Taiwan's consumers are pessimistic about the nation's economic outlook and the negative sentiment will remain throughout the second half of the year, according to a survey released yesterday by MasterCard International Inc.
The poll was conducted from May 19 to June 10 via person-to-person or telephone interviews with 400 consumers based on five variables -- employment, economy, regular income, stock market and quality of life.
The result was represented by a scale ranging from zero to 100 with 100 standing for the most optimistic prospect. The consumer confidence index was 26.5, dropping from 58.9 in the same period last year.
"It is clear that SARS has had a very significant impact on consumer confidence in Taiwan," said Tina Chiang (
Although SARS has dragged consumers' confidence for the next half of the year to a historic low, Chiang said consumers showed comparably high expectations for employment and the stock market.
The TAIEX, which has gained 22 percent this year as of yesterday, closed down 114.36 points at 5,299.51.
"We expect Taiwan consumers will become more optimistic in the next 12 months," Chiang said.
The survey does not mesh with the results from another consumer confidence index report conducted by Taiwan Research Institute (台綜院), which was released late last month.
The institute's report is based on a poll of 1,132 residents which was conducted from June 14 to June 16 via phone interviews. The report said the confidence index was at 73.13 for last month, up from 72.34 in May. The private think tank pointed out that consumer confidence grew a little bit stronger as SARS was getting under control at that time.
The report pointed out as the graduation season was coming, pressure from possible unemployment pulled down consumer confidence, which also contradicted to the observation made by MasterCard International.
An economist, however, said the survey by MasterCard International may have less credibility due to the time it was conducted.
"From mid-May to early last month, Taiwan was listed as both a SARS-affected area and a region to avoid," Chou Ji (周濟), director of Chung-hua Institution for Economic Research's (中經院) Center for Economic Forecasting, said yesterday. "The time frame of their survey may not be able to represent the consumer confidence that exists now."
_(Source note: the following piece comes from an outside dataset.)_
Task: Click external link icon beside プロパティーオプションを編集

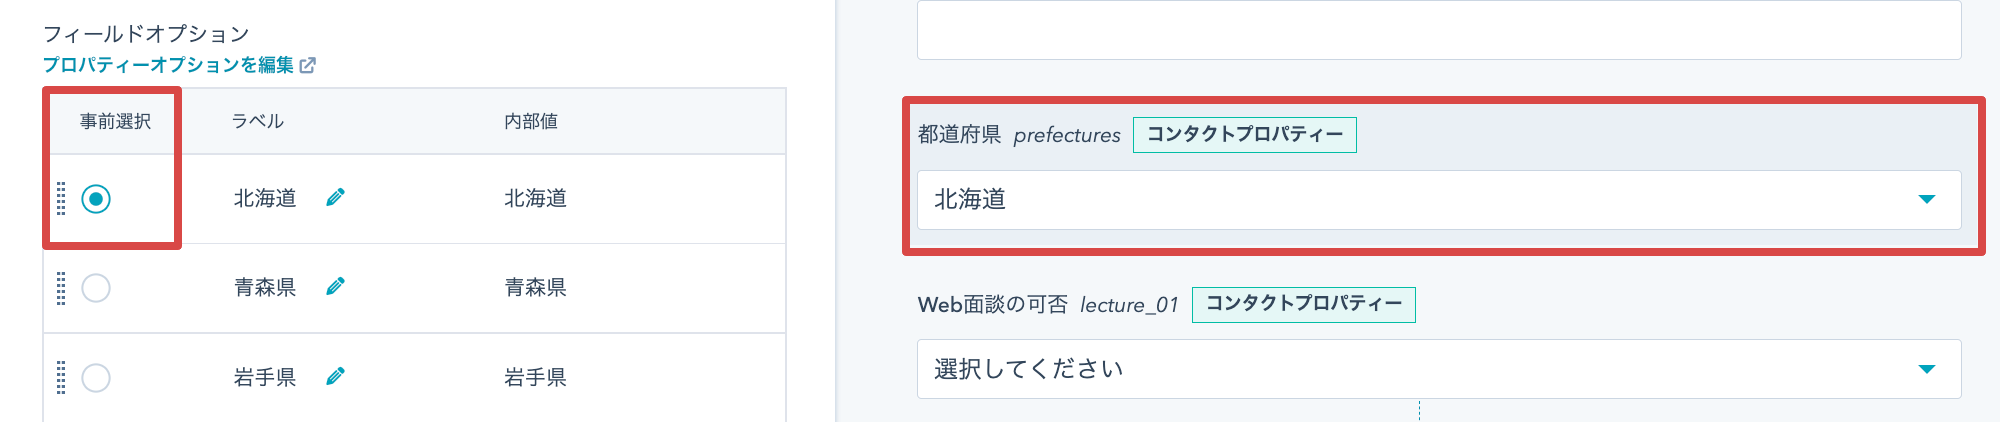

After Taiwan was removed from the SARS-affected area list by the World Health Organization last month, the government and private sector have been making an effort to revive the economy, which has successfully lured customers out to push up domestic consumption, Chou said.
For example, the local travel industry shows signs of picking up, as many discounted tickets or special tour packages were sold out, Chou added.
"I believe both the economy and consumer confidence will bounce back in the following months," Chou said.